----- SEITENTEXT

Die Realisierung der neuen Statuten, die Unterzeichnung einer Vereinbarung mit dem Direktor der FAO in Rom, ein Treffen mit argentinischen Ranchern in der Pampa bei Rosario und eine Vortragsreise bei Agrarjournalistenorganisationen in fünf Bundesstaaten Australiens – aber auch die beiden Pressereisen, die wir im Greyerzerland und im Tessin veranstaltet hatten. Ja, es gab Vieles und ich bin dankbar für zahlreiche Highlights!
Gab es auch Momente, wo Sie die Übernahme des Amts bereuten?
Ja, das gab es auch, unruhige Weekends, als einige Kollegen via Facebook und andern Medien aufeinander losgingen und diese verletzende und unfaire Behauptungen als „Pressefreiheit“ rechtfertigen wollten. Aber auch die Suche nach Sponsoren oder Mitarbeitern im internationalen Kontext mit den beschränkten Ressourcen des Verbands waren manchmal zeitintensive Herausforderungen. Ich bin froh, dass der Verband heute gut aufgestellt und das Netzwerk gut funktioniert.
Wie beurteilen Sie den Zustand des Agrarjournalismus weltweit und in der Schweiz?
Weltweit und in der Schweiz ist der unabhängige, professionelle Journalismus permanent unter Druck. Vielfältig sind die Druckversuche von vielen Seiten die Arbeit von Agrarjournalisten zu beeinflussen. Genauso wie eine moderne Gesellschaft unabhängige und möglichst objektiv berichtende Medien benötigt, tut es auch eine professionelle Landwirtschaft. In der Schweiz und in vielen Ländern der entwickelten Welt geht die Anzahl der Publikationen laufend zurück, die Vielfalt schrumpft und der Druck von Interessenvertretern und Finanzgebern nimmt zu. Mancherorts herrscht auch Nachwuchsmangel, gut ausgebildete Agrarjournalisten sind rar, wenige haben eine solide Fachausbildung in der Landwirtschaft und im Journalismus. Das versucht der internationale Verband mit Weiterbildungen zu fördern, ist aber bei der Kulturen- und Sprachenvielfalt weltweit keine einfache Sache! In den 45 Mitgliedsländern werden über 20 verschiedene Sprachen gesprochen. Und der Agrar-Medieneinsatz variiert auch stark, in vielen Teilen Afrikas werden Radios, in Australien TV-Programme und in Europa vor allem Internet und Print eingesetzt.
Ganz wichtig für mich: Eine professionelle Landwirtschaft verdient einen professionellen Agrarjournalismus –bei uns und in den andern Ländern!
Die Publikumsmedien gehen dem Ende des gedruckten Produkts entgegen, wird bei der landwirtschaftlichen Fachpresse dasselbe passieren?
Welche Medien Zukunft haben und welche Transportmittel für Medieninhalte eingesetzt werden, entscheiden die Nutzer und die Investoren, letztendlich der Markt. Auf der einen Seite haben wir eine Reduktion der Medienvielfalt und der Anzahl Abonnenten, auf der andern Seite benötigen die Nutzer der Fachmedien immer schneller immer spezifischere Informationen, was für die elektronischen Medien spricht. Ich denke, es wird immer eine breite Palette an Transportmitteln für Medieninhalt geben, Print wird seine Berechtigung behalten.

----------
----- GEZEIGTES MATERIAL

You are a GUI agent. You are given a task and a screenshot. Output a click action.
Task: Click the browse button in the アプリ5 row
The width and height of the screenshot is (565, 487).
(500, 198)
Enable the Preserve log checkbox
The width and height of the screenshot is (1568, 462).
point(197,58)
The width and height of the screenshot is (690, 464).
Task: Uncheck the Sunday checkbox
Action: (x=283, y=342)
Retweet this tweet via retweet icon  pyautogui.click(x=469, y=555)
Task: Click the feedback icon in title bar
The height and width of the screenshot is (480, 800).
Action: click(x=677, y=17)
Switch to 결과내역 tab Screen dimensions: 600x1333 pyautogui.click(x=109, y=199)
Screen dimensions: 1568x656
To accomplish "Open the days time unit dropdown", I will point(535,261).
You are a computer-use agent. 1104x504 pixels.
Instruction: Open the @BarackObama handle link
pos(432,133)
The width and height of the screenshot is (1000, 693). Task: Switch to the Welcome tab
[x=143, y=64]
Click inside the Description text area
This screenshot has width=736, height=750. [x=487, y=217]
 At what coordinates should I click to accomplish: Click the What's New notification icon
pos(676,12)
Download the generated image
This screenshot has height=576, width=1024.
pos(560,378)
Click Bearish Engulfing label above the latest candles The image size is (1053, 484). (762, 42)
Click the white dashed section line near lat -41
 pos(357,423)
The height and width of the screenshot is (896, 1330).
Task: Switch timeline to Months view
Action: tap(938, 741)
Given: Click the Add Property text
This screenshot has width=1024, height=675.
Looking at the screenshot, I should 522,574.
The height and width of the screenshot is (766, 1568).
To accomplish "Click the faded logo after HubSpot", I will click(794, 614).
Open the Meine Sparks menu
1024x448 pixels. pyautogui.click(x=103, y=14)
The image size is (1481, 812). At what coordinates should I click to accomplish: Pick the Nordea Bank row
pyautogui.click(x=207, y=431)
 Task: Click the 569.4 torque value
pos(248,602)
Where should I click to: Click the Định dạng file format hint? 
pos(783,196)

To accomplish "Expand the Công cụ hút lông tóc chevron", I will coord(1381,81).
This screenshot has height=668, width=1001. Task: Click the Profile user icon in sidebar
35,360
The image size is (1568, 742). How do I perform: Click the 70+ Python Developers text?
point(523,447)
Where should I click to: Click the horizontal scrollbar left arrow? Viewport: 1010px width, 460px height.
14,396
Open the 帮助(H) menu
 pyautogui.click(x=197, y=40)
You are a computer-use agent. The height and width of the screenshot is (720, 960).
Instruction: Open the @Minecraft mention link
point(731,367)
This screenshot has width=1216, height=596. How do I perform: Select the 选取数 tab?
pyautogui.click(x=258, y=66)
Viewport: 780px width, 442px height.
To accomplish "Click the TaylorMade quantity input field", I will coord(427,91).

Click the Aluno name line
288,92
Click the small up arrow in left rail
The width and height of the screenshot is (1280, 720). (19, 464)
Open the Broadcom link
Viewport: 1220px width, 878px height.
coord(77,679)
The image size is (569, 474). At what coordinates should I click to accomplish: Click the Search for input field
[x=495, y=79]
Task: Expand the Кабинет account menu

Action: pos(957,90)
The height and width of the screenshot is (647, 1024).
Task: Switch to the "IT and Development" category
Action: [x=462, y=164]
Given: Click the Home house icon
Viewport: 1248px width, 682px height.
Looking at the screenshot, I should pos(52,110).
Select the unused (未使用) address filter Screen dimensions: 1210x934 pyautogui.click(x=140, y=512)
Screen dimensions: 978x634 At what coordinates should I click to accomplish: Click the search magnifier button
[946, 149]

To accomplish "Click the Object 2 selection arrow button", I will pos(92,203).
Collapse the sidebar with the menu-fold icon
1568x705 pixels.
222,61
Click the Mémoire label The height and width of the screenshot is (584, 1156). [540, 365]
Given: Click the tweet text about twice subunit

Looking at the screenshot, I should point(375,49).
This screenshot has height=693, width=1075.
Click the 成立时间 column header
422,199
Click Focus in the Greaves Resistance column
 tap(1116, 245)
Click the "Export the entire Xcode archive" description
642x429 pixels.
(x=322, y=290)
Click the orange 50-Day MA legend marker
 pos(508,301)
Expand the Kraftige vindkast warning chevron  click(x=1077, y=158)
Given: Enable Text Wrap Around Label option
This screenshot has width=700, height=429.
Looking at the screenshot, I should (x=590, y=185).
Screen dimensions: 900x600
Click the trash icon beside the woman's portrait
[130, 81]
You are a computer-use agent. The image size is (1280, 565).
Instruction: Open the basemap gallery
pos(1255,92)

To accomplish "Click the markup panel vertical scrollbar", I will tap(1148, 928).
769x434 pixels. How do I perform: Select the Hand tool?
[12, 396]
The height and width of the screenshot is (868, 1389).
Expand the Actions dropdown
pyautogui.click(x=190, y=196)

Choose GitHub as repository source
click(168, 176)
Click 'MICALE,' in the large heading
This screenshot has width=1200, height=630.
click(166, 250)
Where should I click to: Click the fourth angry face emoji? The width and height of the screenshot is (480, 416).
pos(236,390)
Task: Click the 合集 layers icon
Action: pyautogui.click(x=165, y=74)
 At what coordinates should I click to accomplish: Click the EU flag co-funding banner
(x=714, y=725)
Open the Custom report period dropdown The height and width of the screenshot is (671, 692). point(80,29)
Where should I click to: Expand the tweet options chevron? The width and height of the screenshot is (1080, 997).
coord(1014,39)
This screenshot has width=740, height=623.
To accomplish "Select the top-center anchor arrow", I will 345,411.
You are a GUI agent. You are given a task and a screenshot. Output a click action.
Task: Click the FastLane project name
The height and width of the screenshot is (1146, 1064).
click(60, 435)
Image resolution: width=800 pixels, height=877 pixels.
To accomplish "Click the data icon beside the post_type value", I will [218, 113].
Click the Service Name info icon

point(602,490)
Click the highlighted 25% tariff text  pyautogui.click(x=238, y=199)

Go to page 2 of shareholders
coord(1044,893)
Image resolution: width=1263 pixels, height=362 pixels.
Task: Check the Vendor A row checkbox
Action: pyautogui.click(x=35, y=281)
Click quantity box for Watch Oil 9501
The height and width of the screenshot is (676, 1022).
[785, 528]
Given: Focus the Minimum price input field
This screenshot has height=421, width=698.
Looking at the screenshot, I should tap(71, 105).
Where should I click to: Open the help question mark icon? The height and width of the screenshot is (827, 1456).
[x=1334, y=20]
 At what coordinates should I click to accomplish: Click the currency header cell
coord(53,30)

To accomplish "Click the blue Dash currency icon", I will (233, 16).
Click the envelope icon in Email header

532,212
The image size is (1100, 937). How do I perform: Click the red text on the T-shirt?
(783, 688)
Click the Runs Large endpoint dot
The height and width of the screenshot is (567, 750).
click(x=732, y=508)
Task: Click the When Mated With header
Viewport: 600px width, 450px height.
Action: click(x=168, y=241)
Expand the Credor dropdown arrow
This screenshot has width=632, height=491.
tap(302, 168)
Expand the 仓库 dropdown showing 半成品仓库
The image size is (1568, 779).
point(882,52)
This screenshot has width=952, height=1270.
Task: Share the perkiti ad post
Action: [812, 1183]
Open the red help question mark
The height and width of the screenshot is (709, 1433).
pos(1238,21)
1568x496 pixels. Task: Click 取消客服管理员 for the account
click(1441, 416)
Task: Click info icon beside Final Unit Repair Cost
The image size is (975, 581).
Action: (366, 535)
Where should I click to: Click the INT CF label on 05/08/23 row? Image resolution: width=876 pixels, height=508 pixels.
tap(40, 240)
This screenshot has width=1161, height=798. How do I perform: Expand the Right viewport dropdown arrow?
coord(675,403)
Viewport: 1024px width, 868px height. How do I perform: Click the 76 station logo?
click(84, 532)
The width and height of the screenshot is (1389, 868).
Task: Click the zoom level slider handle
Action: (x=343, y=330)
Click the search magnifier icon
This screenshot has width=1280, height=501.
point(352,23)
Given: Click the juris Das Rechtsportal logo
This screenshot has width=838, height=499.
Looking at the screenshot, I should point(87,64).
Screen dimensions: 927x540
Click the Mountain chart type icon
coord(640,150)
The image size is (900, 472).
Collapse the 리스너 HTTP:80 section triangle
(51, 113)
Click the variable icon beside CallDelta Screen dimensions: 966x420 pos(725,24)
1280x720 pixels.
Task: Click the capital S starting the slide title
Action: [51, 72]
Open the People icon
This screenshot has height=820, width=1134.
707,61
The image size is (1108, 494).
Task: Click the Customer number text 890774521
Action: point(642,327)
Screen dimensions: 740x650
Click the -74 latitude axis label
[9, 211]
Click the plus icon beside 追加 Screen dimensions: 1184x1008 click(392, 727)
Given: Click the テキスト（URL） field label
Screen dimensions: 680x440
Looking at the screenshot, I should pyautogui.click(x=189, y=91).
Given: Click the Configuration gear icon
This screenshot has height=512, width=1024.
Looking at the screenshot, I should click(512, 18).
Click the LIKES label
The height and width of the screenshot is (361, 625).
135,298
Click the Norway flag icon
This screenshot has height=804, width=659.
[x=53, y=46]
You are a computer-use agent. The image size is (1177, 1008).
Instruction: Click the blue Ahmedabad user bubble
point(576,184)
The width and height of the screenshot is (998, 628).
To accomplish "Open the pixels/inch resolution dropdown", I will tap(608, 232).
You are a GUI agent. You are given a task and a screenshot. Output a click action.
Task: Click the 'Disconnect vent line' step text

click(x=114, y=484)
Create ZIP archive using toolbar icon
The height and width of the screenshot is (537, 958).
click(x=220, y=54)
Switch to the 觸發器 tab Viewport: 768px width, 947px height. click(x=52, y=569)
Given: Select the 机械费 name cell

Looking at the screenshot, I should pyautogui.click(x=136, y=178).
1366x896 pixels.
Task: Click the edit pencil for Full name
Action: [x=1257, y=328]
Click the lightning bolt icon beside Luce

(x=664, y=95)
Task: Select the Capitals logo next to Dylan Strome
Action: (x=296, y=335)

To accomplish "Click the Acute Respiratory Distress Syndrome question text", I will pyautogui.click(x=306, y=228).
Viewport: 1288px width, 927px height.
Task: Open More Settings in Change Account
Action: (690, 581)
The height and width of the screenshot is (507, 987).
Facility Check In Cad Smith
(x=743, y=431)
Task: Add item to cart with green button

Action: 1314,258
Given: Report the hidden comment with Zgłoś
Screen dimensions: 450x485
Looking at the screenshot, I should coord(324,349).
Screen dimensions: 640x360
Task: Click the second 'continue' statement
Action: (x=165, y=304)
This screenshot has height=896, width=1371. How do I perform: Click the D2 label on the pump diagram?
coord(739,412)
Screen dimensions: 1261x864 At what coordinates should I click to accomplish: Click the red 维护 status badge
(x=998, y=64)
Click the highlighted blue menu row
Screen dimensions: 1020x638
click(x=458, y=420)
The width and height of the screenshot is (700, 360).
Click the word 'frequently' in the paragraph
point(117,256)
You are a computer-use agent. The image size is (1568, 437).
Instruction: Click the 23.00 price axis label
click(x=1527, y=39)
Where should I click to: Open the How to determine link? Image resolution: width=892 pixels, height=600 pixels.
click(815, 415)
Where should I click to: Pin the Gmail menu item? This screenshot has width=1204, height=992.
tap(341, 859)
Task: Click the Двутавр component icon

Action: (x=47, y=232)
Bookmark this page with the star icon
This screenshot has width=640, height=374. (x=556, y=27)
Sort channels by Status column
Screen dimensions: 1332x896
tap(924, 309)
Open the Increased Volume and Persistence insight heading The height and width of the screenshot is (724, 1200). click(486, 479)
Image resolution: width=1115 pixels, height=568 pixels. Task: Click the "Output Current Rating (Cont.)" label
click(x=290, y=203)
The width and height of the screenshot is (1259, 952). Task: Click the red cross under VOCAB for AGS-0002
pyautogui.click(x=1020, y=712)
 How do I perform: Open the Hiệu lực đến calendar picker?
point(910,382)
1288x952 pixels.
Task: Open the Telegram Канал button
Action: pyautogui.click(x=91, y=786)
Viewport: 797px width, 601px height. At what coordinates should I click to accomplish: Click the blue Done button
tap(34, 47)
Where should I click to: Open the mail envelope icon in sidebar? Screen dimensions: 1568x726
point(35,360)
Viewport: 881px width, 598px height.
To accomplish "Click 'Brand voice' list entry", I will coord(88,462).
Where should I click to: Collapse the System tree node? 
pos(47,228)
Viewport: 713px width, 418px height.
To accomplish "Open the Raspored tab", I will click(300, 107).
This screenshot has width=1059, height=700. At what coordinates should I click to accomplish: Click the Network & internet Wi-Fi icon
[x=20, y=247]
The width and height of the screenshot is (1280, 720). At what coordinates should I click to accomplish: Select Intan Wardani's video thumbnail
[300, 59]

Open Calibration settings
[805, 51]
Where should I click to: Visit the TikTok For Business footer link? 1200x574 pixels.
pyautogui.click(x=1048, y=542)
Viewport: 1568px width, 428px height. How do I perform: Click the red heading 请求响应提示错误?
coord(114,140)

----------

◆ AUFGABE:
Schreib aus dem Interview über Agrarjournalismus den Teil wortgetreu ab, der mit den Worten „Ja, das gab“ anfängt und mit „in der Schweiz?“ aufhört. Die Auflistung hat mit dem Interview nichts zu tun.

◆ ANTWORT:
Ja, das gab es auch, unruhige Weekends, als einige Kollegen via Facebook und andern Medien aufeinander losgingen und diese verletzende und unfaire Behauptungen als „Pressefreiheit“ rechtfertigen wollten. Aber auch die Suche nach Sponsoren oder Mitarbeitern im internationalen Kontext mit den beschränkten Ressourcen des Verbands waren manchmal zeitintensive Herausforderungen. Ich bin froh, dass der Verband heute gut aufgestellt und das Netzwerk gut funktioniert.
Wie beurteilen Sie den Zustand des Agrarjournalismus weltweit und in der Schweiz?